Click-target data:

Begin

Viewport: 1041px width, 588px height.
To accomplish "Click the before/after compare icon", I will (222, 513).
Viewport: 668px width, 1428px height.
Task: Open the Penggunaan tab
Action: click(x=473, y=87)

End

__To do__. Pick out each line of the records that contains the string "Viewport", and treat uppercase and lowercase as different.

__Correct result__.
Viewport: 1041px width, 588px height.
Viewport: 668px width, 1428px height.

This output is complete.